= AIM =
Copy the entries from the first one up to and including the line with "tap(17, 385)", swapping "dropdown" for "drop-down list" and leaving everything else as it is.

Start of PROVIDED DATA

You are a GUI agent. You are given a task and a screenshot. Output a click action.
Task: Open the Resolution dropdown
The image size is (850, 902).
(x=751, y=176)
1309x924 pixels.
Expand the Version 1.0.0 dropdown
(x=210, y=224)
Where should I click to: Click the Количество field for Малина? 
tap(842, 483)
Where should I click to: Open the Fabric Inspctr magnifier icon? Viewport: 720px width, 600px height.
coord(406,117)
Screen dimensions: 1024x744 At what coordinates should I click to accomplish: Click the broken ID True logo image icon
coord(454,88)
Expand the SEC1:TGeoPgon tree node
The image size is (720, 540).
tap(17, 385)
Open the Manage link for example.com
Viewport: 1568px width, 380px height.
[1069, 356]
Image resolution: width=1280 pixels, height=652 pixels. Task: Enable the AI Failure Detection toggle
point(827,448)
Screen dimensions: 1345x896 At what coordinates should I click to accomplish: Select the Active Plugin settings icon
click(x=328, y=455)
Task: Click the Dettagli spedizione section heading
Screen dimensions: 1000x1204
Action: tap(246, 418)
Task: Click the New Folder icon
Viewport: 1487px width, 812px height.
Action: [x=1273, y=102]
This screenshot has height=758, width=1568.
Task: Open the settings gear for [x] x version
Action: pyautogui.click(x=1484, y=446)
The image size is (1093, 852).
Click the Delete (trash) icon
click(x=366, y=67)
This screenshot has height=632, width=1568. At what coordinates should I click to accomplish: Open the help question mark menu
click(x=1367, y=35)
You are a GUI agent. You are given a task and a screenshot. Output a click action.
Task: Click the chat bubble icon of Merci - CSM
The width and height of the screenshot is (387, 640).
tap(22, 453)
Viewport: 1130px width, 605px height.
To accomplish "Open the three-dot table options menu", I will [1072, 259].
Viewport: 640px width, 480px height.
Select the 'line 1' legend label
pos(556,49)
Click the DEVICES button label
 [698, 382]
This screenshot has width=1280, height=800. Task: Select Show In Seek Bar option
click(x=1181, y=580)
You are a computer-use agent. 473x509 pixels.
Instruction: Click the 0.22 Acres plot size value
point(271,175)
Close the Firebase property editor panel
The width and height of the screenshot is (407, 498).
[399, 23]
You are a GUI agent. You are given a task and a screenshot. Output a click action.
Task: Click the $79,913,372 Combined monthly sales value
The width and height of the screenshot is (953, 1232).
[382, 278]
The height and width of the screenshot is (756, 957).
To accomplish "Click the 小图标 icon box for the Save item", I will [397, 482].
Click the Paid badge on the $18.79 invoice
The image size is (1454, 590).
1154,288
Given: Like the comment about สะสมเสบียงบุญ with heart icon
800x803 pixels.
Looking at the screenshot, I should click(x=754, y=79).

End of PROVIDED DATA

= RESPONSE TO THIS TASK =
You are a GUI agent. You are given a task and a screenshot. Output a click action.
Task: Open the Resolution drop-down list
The image size is (850, 902).
(x=751, y=176)
1309x924 pixels.
Expand the Version 1.0.0 drop-down list
(x=210, y=224)
Where should I click to: Click the Количество field for Малина? 
tap(842, 483)
Where should I click to: Open the Fabric Inspctr magnifier icon? Viewport: 720px width, 600px height.
coord(406,117)
Screen dimensions: 1024x744 At what coordinates should I click to accomplish: Click the broken ID True logo image icon
coord(454,88)
Expand the SEC1:TGeoPgon tree node
The image size is (720, 540).
tap(17, 385)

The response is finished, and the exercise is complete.